# start of Selected extract

6. The next step is critical- be disciplined about brainstorming and problem solving for this topic ONLY. Talk through all of the different angles, perspectives, options regarding this topic only. In times like this, normal is out of the window. Think out of the box, think creatively- throw every idea possible on the table for discussion. Be open, honest, and vulnerable. Poke holes in ideas, find ways the suggested solution will work and it won't work. Do your best to anticipate the different outcomes to each option. Take the time to do some "fear setting"- it's ok to talk about what the worst-case scenario might be. In fact, openly talking about worst-case allows us to face it and identify ways to prevent, avoid or even solve the situation if it does come true. Don't sit-and-spin on one topic- consider setting an allotted amount of time for each topic with more important ones getting more time than simpler ones.

7. Form a solution. Don't get caught up in over-analyzing everything. Avoid "paralysis by analysis" -just MAKE A DECISION. In times like this decisiveness is critical. Don't just sit back and watch your business, your family, or your livelihood slip away- fight for it. Inaction is the greatest mistake you can make.

8. List out the very next step or two that you need to make and assign it to somebody. You may not know how to solve the problem or challenge as a whole- but you can make a decision for the very next step. That might be working with your accountant or financial leader to see how long you can sustain business and payroll if incoming revenue were to stop today. That might mean making a schedule for the family that outlines when each parent navigates meeting times, meal times and ways to allow each family member the time they need to get their work done. What is within your control and what can you do right now? Be sure to assign each task to a specific person so everyone is clear.

Mt flowers

9. After you use this process for your top 3 challenges, consider what the next 3 are if you still have time for discussion. If you don't, keep the list as a reference to come back to over the next few days/weeks.

# end of Selected extract

Tasks to carry out:
(a) Copy the problem-solving steps, starting at "8. List out" and ending at "everyone is clear.".
(b) Say whether each statement agrees with the problem-solving steps, answering yes or no and quoting the deciding words: (i) More important topics should be given more discussion time than simpler ones. (ii) Talking about the worst-case scenario should be avoided. (iii) The process is meant to be used first on the top five challenges.

# start of Data extract

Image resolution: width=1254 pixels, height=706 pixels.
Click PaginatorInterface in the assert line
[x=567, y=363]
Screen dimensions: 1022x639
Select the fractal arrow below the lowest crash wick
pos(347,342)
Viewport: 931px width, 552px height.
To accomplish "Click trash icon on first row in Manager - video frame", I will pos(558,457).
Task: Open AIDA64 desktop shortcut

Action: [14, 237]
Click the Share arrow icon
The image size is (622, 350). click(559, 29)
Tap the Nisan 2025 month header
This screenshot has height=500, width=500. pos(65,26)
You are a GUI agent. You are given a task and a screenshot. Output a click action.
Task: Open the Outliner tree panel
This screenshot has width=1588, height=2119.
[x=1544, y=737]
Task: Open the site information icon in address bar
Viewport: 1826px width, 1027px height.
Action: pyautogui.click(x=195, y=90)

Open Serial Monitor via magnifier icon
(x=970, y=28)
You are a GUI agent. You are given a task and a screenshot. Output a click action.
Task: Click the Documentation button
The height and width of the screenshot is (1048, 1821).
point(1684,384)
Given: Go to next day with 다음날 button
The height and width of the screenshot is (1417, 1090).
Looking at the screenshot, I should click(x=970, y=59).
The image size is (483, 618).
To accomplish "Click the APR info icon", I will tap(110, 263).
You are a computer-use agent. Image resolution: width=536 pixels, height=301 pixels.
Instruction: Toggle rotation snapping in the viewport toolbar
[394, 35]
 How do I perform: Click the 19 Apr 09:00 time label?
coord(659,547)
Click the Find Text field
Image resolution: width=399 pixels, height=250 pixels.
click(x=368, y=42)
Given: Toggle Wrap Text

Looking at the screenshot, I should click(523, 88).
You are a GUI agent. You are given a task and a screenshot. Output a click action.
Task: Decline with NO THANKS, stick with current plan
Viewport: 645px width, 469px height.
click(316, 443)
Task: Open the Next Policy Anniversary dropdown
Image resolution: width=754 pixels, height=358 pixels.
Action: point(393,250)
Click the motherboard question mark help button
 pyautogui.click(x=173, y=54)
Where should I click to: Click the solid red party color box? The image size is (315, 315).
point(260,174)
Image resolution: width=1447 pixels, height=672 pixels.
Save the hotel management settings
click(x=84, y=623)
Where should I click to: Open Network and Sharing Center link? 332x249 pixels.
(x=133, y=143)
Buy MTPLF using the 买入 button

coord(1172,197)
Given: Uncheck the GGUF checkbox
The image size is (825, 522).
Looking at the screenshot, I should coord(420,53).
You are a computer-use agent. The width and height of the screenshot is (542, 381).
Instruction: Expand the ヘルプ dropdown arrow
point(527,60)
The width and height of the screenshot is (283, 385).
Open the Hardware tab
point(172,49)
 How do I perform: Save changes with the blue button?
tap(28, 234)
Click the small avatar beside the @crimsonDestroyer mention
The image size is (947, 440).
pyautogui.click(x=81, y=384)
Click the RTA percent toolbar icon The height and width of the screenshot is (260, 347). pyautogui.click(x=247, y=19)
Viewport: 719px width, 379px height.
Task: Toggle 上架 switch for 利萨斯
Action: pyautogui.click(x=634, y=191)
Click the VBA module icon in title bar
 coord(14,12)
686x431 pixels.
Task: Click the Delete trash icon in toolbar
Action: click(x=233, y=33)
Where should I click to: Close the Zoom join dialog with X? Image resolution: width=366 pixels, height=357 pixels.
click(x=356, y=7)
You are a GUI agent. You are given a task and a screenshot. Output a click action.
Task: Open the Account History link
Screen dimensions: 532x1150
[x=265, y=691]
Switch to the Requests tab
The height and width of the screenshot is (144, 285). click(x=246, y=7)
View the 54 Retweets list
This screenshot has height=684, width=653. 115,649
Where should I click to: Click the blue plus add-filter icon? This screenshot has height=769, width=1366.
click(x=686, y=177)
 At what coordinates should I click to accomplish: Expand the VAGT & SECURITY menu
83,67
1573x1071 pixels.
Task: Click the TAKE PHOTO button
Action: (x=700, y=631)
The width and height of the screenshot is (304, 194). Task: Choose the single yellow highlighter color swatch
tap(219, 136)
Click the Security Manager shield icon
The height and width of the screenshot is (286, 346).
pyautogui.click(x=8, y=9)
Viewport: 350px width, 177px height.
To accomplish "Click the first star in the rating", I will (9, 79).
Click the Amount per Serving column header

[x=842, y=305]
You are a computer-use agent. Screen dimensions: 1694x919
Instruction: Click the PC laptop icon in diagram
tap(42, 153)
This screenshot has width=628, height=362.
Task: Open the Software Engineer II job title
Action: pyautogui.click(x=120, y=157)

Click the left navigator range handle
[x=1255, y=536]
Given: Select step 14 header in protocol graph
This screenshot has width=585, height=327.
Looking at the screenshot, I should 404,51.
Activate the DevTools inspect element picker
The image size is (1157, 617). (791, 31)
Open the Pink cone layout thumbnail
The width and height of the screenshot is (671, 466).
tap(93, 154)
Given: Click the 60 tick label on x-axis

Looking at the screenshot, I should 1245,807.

# end of Data extract

Solutions to each task:
(a)
8. List out the very next step or two that you need to make and assign it to somebody. You may not know how to solve the problem or challenge as a whole- but you can make a decision for the very next step. That might be working with your accountant or financial leader to see how long you can sustain business and payroll if incoming revenue were to stop today. That might mean making a schedule for the family that outlines when each parent navigates meeting times, meal times and ways to allow each family member the time they need to get their work done. What is within your control and what can you do right now? Be sure to assign each task to a specific person so everyone is clear.

(b)
(i) Yes: "consider setting an allotted amount of time for each topic with more important ones getting more time than simpler ones"
(ii) No: "it's ok to talk about what the worst-case scenario might be"
(iii) No: "After you use this process for your top 3 challenges"